EXTRACT TO READ –
◇ ◇ ◇ ◇ ◇ ◇ ◇

# Introduction to PyDub

**Purpose.** Why PyDub matters in an ASR pipeline.

| Component          | Role                         | Why it matters                                                                   |
| ------------------ | ---------------------------- | -------------------------------------------------------------------------------- |
| PyDub              | Audio manipulation in Python | One class (`AudioSegment`) to load, inspect, edit, and export audio consistently |
| Consistent formats | Normalize inputs             | Transcription APIs expect specific sample rate, width, channels, and container   |
| ffmpeg             | Codec backend                | Enables non-WAV formats (e.g., MP3, M4A, FLAC)                                   |

**Setup.** How to install and enable codecs.

| Step                  | Command             | Note                          |
| --------------------- | ------------------- | ----------------------------- |
| Install PyDub         | `pip install pydub` | Pure Python wrapper           |
| Enable non-WAV codecs | Install ffmpeg      | Required for MP3/M4A/FLAC I/O |
| WAV-only usage        | none                | Works out of the box          |

**Main abstraction.** `AudioSegment` is the workhorse.

◇ ◇ ◇ ◇ ◇ ◇ ◇

A run of records:

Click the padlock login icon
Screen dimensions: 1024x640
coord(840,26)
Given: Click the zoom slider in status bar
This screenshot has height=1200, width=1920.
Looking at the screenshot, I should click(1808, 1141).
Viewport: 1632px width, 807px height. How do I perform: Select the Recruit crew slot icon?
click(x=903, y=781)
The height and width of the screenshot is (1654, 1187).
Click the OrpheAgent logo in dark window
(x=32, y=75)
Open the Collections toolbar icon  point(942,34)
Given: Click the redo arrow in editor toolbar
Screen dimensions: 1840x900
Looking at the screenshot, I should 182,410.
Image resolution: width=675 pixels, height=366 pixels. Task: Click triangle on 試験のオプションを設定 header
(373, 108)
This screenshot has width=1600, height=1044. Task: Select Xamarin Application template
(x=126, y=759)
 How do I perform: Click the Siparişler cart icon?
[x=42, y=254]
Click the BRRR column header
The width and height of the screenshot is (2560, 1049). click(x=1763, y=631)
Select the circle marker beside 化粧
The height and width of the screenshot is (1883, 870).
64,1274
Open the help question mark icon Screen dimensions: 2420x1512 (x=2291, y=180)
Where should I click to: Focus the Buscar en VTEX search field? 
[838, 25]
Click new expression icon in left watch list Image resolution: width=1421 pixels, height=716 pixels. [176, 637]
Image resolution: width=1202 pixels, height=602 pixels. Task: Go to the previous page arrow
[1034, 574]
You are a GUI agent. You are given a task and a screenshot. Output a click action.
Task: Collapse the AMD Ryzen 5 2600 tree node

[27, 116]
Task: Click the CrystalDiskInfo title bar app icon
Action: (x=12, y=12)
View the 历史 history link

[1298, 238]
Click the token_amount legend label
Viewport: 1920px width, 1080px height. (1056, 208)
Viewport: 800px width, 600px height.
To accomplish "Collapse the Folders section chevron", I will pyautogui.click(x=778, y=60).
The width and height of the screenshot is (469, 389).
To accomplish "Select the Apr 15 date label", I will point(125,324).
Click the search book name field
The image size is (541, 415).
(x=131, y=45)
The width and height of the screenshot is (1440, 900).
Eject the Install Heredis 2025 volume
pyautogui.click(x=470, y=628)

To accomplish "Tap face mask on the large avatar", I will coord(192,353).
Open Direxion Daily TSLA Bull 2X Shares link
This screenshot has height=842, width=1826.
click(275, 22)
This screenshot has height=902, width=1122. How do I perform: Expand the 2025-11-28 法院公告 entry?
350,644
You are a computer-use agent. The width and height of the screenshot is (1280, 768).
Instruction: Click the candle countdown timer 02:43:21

◇ ◇ ◇ ◇ ◇ ◇ ◇

According to the PyDub introduction, what is installing ffmpeg required for?

MP3/M4A/FLAC I/O.